### Supplied material
* Begin *
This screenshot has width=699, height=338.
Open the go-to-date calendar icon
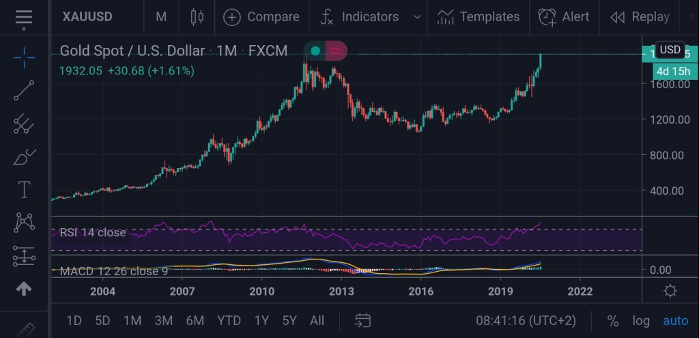pyautogui.click(x=362, y=320)
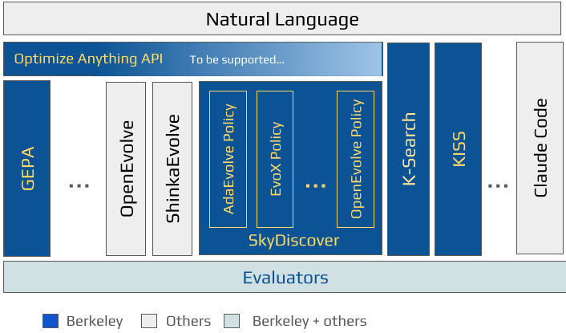Open the Claude Code box
Viewport: 566px width, 333px height.
tap(540, 148)
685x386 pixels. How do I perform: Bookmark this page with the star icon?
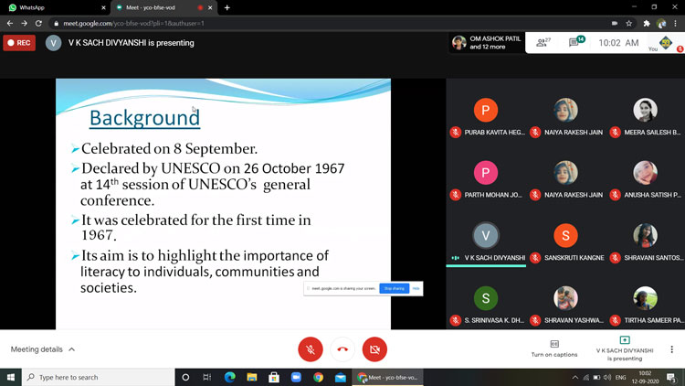pos(629,23)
* End *
### Task requirements
Convert all the entries above into a JSON list of strings, one string per line and no blank lines, and leave the pictures out.

### Output of the exercise
[
  "This screenshot has width=699, height=338.",
  "Open the go-to-date calendar icon",
  "pyautogui.click(x=362, y=320)",
  "Open the Claude Code box",
  "Viewport: 566px width, 333px height.",
  "tap(540, 148)",
  "685x386 pixels. How do I perform: Bookmark this page with the star icon?",
  "pos(629,23)"
]